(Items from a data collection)
──────────────────────────────

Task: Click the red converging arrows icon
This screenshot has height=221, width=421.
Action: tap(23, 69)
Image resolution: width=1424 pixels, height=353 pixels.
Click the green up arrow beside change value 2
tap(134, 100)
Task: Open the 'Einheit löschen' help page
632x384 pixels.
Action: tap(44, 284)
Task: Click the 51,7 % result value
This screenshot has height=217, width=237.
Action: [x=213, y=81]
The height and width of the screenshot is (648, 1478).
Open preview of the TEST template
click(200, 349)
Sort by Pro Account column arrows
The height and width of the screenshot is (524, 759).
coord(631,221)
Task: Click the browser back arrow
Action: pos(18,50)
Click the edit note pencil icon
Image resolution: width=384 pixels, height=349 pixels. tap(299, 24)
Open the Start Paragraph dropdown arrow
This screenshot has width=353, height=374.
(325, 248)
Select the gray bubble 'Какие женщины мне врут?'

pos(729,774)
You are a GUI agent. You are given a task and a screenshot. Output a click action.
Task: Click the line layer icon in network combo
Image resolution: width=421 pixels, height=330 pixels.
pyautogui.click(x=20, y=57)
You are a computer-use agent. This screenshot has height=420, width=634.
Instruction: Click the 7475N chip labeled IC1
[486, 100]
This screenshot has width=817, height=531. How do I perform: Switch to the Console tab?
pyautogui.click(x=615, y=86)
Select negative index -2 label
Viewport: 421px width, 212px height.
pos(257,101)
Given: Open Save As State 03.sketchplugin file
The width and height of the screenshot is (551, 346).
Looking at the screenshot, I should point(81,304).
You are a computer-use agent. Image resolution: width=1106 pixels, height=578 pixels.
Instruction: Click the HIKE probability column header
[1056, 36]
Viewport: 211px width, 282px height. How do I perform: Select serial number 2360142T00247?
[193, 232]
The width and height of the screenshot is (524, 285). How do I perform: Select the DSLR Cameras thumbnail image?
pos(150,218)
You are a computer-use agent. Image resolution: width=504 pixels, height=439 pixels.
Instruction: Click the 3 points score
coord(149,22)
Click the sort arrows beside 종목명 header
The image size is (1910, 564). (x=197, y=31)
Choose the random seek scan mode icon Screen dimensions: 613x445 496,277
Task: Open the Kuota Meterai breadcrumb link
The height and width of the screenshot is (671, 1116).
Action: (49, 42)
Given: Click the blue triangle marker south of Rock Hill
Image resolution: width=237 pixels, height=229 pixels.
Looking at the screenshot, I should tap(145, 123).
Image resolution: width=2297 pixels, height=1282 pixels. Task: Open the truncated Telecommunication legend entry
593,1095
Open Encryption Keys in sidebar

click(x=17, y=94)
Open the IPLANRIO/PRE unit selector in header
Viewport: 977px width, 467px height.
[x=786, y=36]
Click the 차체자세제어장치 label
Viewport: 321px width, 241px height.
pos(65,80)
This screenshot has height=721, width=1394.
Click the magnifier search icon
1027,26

──────────────────────────────

*SHORT PROBLEM:*
Could you write out the items above again, swapping every "computer-use agent" for "screen assistant" and leaving everything else as it is?

*ANSWER BELOW:*
Task: Click the red converging arrows icon
This screenshot has height=221, width=421.
Action: tap(23, 69)
Image resolution: width=1424 pixels, height=353 pixels.
Click the green up arrow beside change value 2
tap(134, 100)
Task: Open the 'Einheit löschen' help page
632x384 pixels.
Action: tap(44, 284)
Task: Click the 51,7 % result value
This screenshot has height=217, width=237.
Action: [x=213, y=81]
The height and width of the screenshot is (648, 1478).
Open preview of the TEST template
click(200, 349)
Sort by Pro Account column arrows
The height and width of the screenshot is (524, 759).
coord(631,221)
Task: Click the browser back arrow
Action: pos(18,50)
Click the edit note pencil icon
Image resolution: width=384 pixels, height=349 pixels. tap(299, 24)
Open the Start Paragraph dropdown arrow
This screenshot has width=353, height=374.
(325, 248)
Select the gray bubble 'Какие женщины мне врут?'

pos(729,774)
You are a GUI agent. You are given a task and a screenshot. Output a click action.
Task: Click the line layer icon in network combo
Image resolution: width=421 pixels, height=330 pixels.
pyautogui.click(x=20, y=57)
You are a screen assistant. This screenshot has height=420, width=634.
Instruction: Click the 7475N chip labeled IC1
[486, 100]
This screenshot has width=817, height=531. How do I perform: Switch to the Console tab?
pyautogui.click(x=615, y=86)
Select negative index -2 label
Viewport: 421px width, 212px height.
pos(257,101)
Given: Open Save As State 03.sketchplugin file
The width and height of the screenshot is (551, 346).
Looking at the screenshot, I should point(81,304).
You are a screen assistant. Image resolution: width=1106 pixels, height=578 pixels.
Instruction: Click the HIKE probability column header
[1056, 36]
Viewport: 211px width, 282px height. How do I perform: Select serial number 2360142T00247?
[193, 232]
The width and height of the screenshot is (524, 285). How do I perform: Select the DSLR Cameras thumbnail image?
pos(150,218)
You are a screen assistant. Image resolution: width=504 pixels, height=439 pixels.
Instruction: Click the 3 points score
coord(149,22)
Click the sort arrows beside 종목명 header
The image size is (1910, 564). (x=197, y=31)
Choose the random seek scan mode icon Screen dimensions: 613x445 496,277
Task: Open the Kuota Meterai breadcrumb link
The height and width of the screenshot is (671, 1116).
Action: (49, 42)
Given: Click the blue triangle marker south of Rock Hill
Image resolution: width=237 pixels, height=229 pixels.
Looking at the screenshot, I should tap(145, 123).
Image resolution: width=2297 pixels, height=1282 pixels. Task: Open the truncated Telecommunication legend entry
593,1095
Open Encryption Keys in sidebar

click(x=17, y=94)
Open the IPLANRIO/PRE unit selector in header
Viewport: 977px width, 467px height.
[x=786, y=36]
Click the 차체자세제어장치 label
Viewport: 321px width, 241px height.
pos(65,80)
This screenshot has height=721, width=1394.
Click the magnifier search icon
1027,26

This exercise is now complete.